Our focus has been creating the login and sign up pages for some members of the VBB community as well as build out the headmaster portal so the headmasters can match up the students of their villages with mentors from around the globe.
Specifically I chose to work on the mentor/mentee matching program, creating an algorithm that pairs mentors and mentees based on specific parameters and returns a list to the headmaster of the potential matches.
My fears heading into the project were that I would not be able to participate in a meaningful way, and that I wouldn’t have the knowledge, expertise, or wherewithal to contribute to the project, because sometimes I’m not even sure what I’ve learned over the past few months, since its like drinking from a fire hose. Moreover, the amount of information provided by the stakeholder was overwhelming, and some of the desired outcomes were unclear.
Our teams main goals were to add functionality to the different dashboards, and I specifically chose to work on a matching component that would help headmasters of a school program to pair students with volunteer mentors from around the globe.
One of the main challenges was we were given a dummy backend that was an incomplete view of the VBB backend without data that we needed (mentors), and without the ability to change the dummy backend. As such it was difficult to try to create code that was usable without making up fictional data objects that I didn’t know would match the real backend, potentially making useless code for the stakeholder.
We overcame it by 1) clarifying with the stakeholder the structure of the backend and objects we were hoping to access — a process that took multiple weeks — and 2) scaling up a complete node backend to mimic the dummy backend provided.
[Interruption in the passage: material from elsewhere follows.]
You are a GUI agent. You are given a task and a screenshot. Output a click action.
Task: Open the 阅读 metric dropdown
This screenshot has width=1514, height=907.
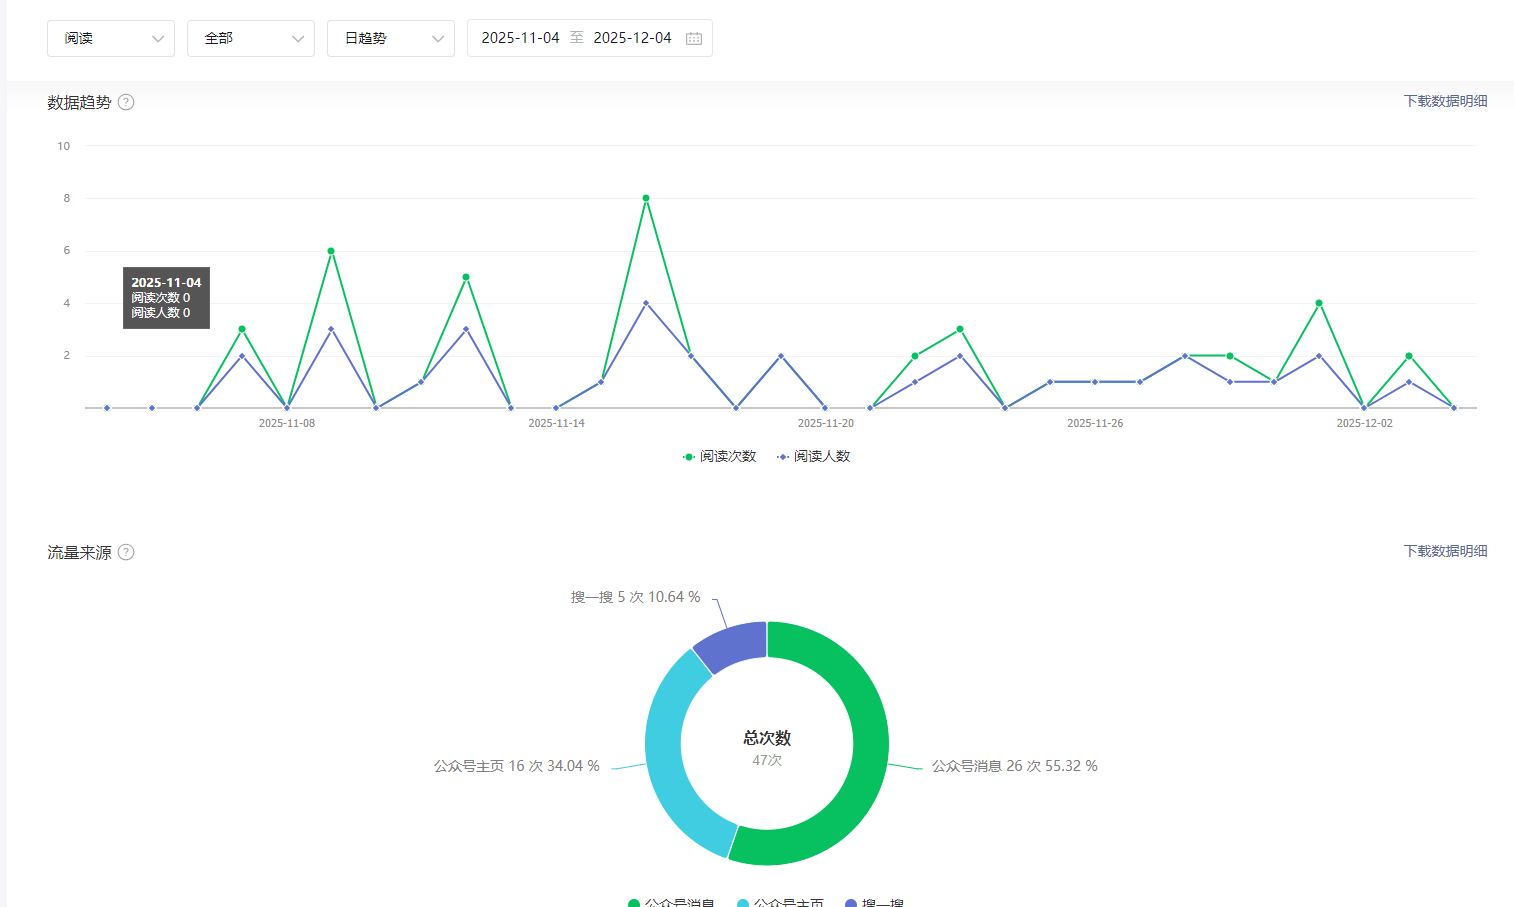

Along the way it became clear from reviewing the code that the previous build team left a few portions of the code unfinished that needed to be refactored, as pages were refreshing, which would be bad for folks using slow internet connections and destroys the purpose of creating a single page application with React/Redux.
The end is only the beginning…
I refactored all the code to ensure CRUD operations were working across all relevant user roles, and implemented a matching component that returns a table of users featuring a drop-down box that dynamically displays any potential matches. The table can also toggle between viewing mentors or mentees.
After selecting a match, the headmaster can click a button to assign the respective match to each other.
If I don’t get to it this week, future features would be to get a few filters so the headmaster can select different matching options besides the current stakeholder preference of time availability (gender, interests, language, etc.).
Also, if there were a button to auto-populate the matching systems it could be very convenient for headmasters to have the component assign the matches itself instead of having the headmaster go through each student or mentor individually.
Also, there might be a better way to pare down the matches, right now its a filter inside a filter which is a O(n²) time complexity, which as student/mentee enrollments increase will quickly bog down operations for folks using older or slower machines, which might be expected in a rural, third world program setting. If there were a way to refactor into a hash table function that would drastically cut down the time complexity.
Overall this was a great project to dabble in the perils and pitfalls of working “out in the wild” and was a great experience for me to put to use my research and development skills honed over the past year with Lambda School.